• [Document extract]
3. The learned Single Judge in paragraph 4 of the impugned order formulated the grounds of objections raised in the petition which read thus:
(a) The reference at the instance of respondent No. 2 could not have been made as it was not a recognised Union under the M.R.T.U. & P.U.L.P. Act. The recognised Union was the 3rd respondent. The reference, therefore, is bad and consequently liable to be quashed and set aside.
(b) The employer had disputes with the workmen in so far as (a) D.A. and (b) reduction in staff. There was only a reference to the Industrial Tribunal in so far as D.A., is concerned. There was no reference in so far as reduction of staff is concerned and consequently the order prohibiting the continuance of lockout was contrary to section 10(3) of the I.D. Act".

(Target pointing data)
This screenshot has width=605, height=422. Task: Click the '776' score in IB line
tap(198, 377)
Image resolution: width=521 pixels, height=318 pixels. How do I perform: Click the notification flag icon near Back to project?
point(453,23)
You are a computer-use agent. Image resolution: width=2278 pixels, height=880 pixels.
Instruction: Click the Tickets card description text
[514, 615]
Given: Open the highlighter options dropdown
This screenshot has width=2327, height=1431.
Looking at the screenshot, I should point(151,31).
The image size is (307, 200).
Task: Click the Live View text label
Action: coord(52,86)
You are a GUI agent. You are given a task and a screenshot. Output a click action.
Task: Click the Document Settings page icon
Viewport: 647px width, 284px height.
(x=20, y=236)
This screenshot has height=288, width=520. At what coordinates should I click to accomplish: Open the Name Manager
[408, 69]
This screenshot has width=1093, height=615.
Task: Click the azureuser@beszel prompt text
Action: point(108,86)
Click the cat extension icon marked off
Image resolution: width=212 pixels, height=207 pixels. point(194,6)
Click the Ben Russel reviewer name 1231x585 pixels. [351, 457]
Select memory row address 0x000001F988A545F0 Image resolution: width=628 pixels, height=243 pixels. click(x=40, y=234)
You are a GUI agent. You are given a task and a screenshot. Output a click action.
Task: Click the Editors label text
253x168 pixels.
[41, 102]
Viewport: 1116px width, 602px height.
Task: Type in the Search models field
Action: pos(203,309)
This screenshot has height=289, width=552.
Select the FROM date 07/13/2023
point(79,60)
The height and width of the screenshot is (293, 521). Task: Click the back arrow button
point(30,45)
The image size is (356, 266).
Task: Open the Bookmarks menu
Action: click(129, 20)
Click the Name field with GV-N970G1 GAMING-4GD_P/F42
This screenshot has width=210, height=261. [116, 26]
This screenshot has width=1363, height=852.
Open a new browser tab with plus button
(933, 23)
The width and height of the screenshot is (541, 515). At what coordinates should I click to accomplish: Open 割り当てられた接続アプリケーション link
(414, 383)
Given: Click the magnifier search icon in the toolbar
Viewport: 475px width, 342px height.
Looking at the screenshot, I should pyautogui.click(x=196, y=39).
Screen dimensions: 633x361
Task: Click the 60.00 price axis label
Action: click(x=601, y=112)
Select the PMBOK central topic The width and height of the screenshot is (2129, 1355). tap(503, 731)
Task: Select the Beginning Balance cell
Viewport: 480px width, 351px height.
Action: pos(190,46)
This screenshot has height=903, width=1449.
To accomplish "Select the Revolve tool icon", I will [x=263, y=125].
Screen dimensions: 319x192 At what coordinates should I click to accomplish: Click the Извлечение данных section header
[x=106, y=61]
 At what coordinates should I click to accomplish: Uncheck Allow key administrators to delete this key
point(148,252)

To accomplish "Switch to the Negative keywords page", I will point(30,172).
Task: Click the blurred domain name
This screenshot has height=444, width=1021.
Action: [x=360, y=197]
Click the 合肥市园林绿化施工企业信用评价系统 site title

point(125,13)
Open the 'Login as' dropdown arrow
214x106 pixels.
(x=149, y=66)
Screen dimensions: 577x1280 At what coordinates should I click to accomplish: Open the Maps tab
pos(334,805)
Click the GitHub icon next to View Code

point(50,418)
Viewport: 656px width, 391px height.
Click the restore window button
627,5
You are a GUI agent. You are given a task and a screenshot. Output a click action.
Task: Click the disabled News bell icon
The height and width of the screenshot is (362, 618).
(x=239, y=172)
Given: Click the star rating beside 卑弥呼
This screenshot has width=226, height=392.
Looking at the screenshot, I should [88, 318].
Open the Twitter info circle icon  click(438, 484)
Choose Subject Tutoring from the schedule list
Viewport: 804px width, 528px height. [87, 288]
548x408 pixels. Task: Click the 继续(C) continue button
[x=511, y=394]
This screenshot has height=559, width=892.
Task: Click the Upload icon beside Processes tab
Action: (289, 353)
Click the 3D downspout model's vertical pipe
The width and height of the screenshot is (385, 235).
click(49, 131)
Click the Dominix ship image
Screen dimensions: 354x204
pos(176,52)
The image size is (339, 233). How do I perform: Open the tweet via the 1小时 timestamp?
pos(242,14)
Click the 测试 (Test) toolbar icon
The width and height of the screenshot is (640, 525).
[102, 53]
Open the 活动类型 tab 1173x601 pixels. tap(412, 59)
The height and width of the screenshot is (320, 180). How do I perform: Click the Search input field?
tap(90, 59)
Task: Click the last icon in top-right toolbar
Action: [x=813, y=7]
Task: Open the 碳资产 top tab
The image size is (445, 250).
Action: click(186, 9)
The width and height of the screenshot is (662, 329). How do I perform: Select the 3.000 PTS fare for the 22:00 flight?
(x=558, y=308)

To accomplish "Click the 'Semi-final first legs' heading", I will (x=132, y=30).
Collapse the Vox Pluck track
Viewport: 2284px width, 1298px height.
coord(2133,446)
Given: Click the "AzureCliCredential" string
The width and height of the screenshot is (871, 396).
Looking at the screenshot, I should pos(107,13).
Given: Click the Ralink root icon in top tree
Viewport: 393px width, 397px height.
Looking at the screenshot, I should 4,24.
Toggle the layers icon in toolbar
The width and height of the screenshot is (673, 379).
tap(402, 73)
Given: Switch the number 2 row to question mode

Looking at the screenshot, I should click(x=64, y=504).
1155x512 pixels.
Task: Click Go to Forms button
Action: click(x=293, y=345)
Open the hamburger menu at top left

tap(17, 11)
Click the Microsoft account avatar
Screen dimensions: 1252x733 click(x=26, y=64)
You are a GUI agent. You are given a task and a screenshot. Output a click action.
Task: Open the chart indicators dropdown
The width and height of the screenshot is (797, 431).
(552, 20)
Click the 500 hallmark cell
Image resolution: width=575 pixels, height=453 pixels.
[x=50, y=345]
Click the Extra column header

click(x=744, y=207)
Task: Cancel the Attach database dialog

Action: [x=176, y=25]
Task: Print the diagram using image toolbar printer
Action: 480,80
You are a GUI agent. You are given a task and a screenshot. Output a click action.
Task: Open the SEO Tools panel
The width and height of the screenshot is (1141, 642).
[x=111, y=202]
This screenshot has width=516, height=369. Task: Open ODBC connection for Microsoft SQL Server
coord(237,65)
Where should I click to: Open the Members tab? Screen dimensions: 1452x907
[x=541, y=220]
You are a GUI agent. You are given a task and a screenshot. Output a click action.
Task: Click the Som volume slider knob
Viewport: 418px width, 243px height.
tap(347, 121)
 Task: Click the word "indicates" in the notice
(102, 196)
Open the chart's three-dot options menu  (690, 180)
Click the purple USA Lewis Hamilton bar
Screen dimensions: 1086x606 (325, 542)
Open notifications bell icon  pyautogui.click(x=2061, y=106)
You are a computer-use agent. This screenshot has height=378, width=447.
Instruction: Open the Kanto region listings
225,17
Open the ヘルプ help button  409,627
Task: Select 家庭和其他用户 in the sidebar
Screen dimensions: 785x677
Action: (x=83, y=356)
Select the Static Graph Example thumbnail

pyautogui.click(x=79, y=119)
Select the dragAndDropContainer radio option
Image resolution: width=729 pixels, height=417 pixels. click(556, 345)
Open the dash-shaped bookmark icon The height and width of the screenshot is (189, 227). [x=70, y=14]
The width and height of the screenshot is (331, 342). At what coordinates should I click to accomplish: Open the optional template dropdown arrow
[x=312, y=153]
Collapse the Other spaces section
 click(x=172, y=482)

• [Exercise instructions]
- 1) In the court order extract, which party was the recognised Union under the M.R.T.U. & P.U.L.P. Act?
- 2) List every line of the entries that contains the string "button".

• [Solutions in order]
- 1) The 3rd respondent.

- 2)
The height and width of the screenshot is (293, 521). Task: Click the back arrow button
Open a new browser tab with plus button
Click the restore window button
548x408 pixels. Task: Click the 继续(C) continue button
Task: Click Go to Forms button
Open the ヘルプ help button  409,627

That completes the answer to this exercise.